++++ Information given

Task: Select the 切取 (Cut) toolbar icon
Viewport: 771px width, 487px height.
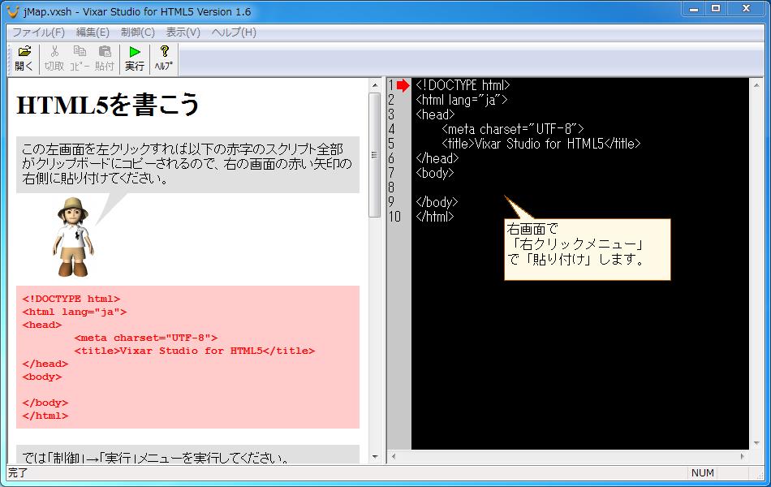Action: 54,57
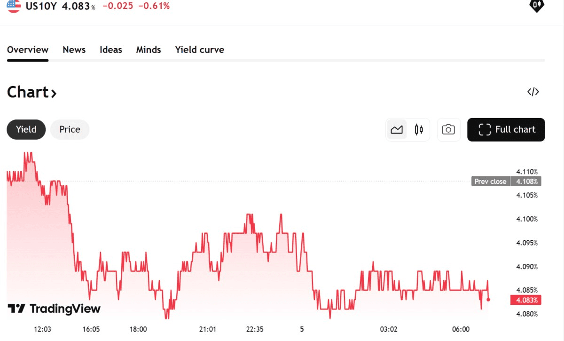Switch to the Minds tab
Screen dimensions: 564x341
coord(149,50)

++++++++
++++ Information given

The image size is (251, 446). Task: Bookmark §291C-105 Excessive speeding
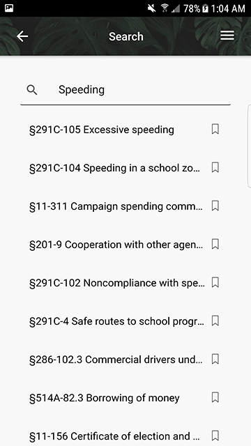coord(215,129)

++++++++
++++ Information given

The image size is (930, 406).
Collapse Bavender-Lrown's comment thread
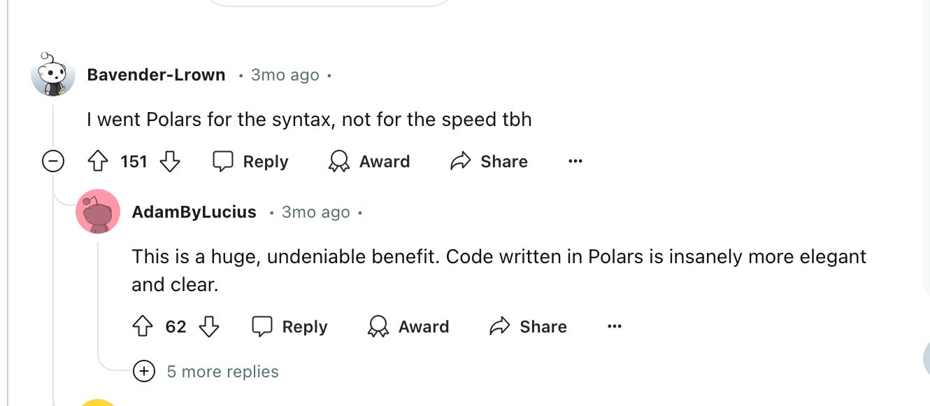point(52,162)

++++++++

Job: Copy the data word for word, from the line with "The image size is (251, 446)." up to and including the line with "coord(215,129)". Leave the pictures out of your copy.

Answer to the exercise:
The image size is (251, 446). Task: Bookmark §291C-105 Excessive speeding
coord(215,129)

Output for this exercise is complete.